Helmets on!  About ten years ago I was on a USMC exercise at their Mountain Warfare Training Centre in Bridgeport California (don't ask how or why).  I was on exchange with a Weapons Company and alternated between the Heavy Guns (50s and Mk19s) and the Mortars.  While there we had training on how to use pack animals to carry heavy weapons.  Based on observing Muj experience in the Afghan war, the USMC instituted a small cell to develop and maintain these skills.  They had rigs to load the mortars and machine guns on mules and horses.  The idea was to train people to employ pack animals and then acquire the animals in theatre.  I learned two big lessons:

  a.  horse first aid is simple and somewhat terminal

  b.  always stick with the pack animals on the final three day FTX in the mountains.  If you find yourself without your luggage you probably went the wrong way.  

Helmets off.

I was very impressed with the foresight shown by the USMC in this area.  Looking at the SF experience in OEF, these skills were certainly in use.  In our days of high tech solutions, using pack animals and dogs are still effective solutions.  Perhaps our Light Forces guys should examine this.

Cheers,

2B


----------



## PJ D-Dog (30 May 2005)

The small wars manual has been on the Commandant's reading list for some time.  As we progress in our careers and attend professional military education (PME), we need to read many of these manuals.  I read the small wars manual a number of years ago and it has a lot of information that is still pertinent today.

Another one to read is Warfighting.  Again, another doctrinal publication.

PJ D-Dog


----------



## TangoTwoBravo (14 Dec 2005)

I recently signed out a 1940 edition of the manual from the Library down the hall from my office (I'm spoiled for the moment in that respect).  It is a fascinating read.  It is, indeed, a manual and it does fully describe many minor detalis of both a tactical and administrative nature.  

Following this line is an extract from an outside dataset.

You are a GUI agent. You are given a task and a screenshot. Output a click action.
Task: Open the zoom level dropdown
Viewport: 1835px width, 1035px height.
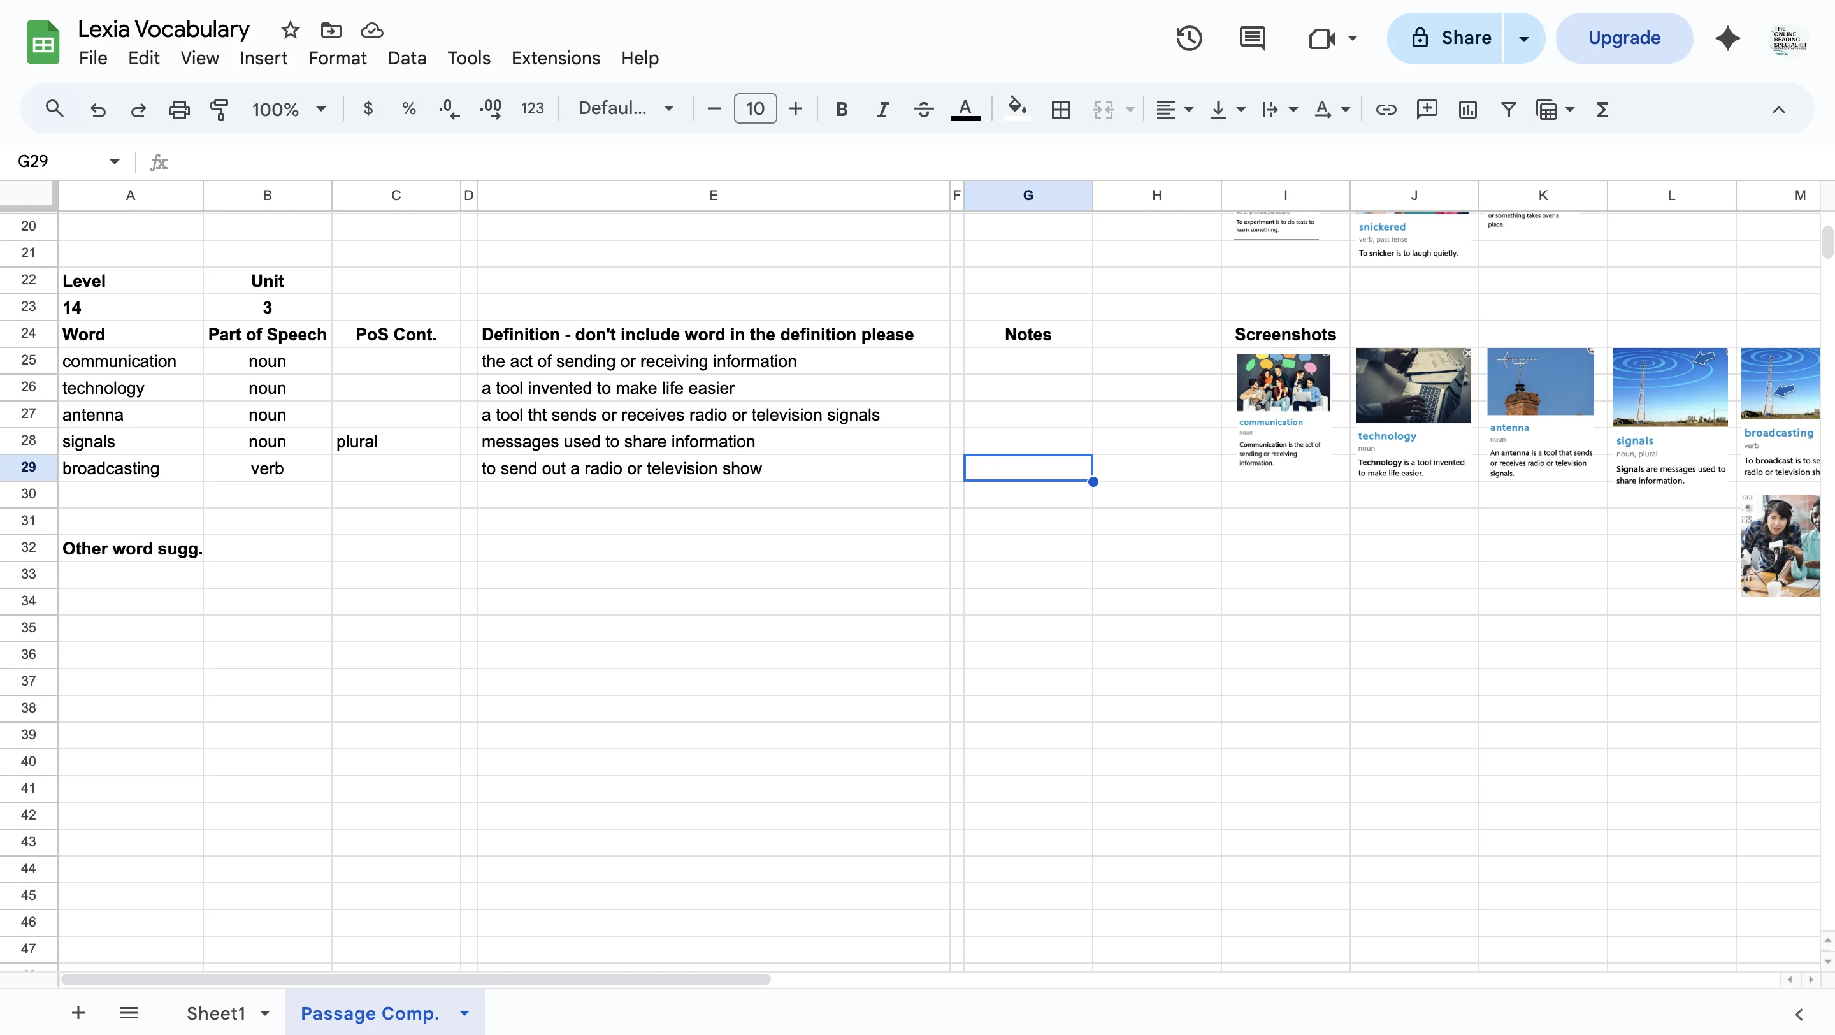tap(288, 108)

Written in the period after the "World War", the manual describes small wars as being " operations undertaken...wherein military force is combined with diplomatic pressure in the internal or extrernal affairs of another state whose government is unstable, inadequate or unsatisfactory for the preservation of life and of such interests as are determined by the foreign policy of our nation."  Sounds like the Contemporary Operating Environment (or FSO or 3 Block War).

Another  passage that jumped out at me was:

"With all the practical advantages of we enjoyed in those wars, that experience must not lead to underestimate of the modern irregular, supplied with modern arms and equipment.  If Marines have become accustomed to easy victories over irregulars in the past, they must now prepare themselves for the increased effort which will be necessary to insure victory in the future.  The future opponent may be as well armed as they are; he will be able to concentrate a numerial superiority against isolated detachments at the time and place he chooses; as in the past he will have a thorough knowledge of the trails , the country and the inhabitants..."

"Small wars are conceived in uncertainty, are conducted often with precarious responsibility and doubtful authority under indeterminate orders lacking specific instructions."

Yet another passage that would fit very well into a modern manual is:

"The satisfactory solution of problems  ... requires that all ranks be familiar with the language, the geography, and the political, social and economic factors involved in the country in which they are operating..."

All in all a fascinating read (although the chapters dealing with the set-up of a 1930s Marine staff are a little dry).

2B


----------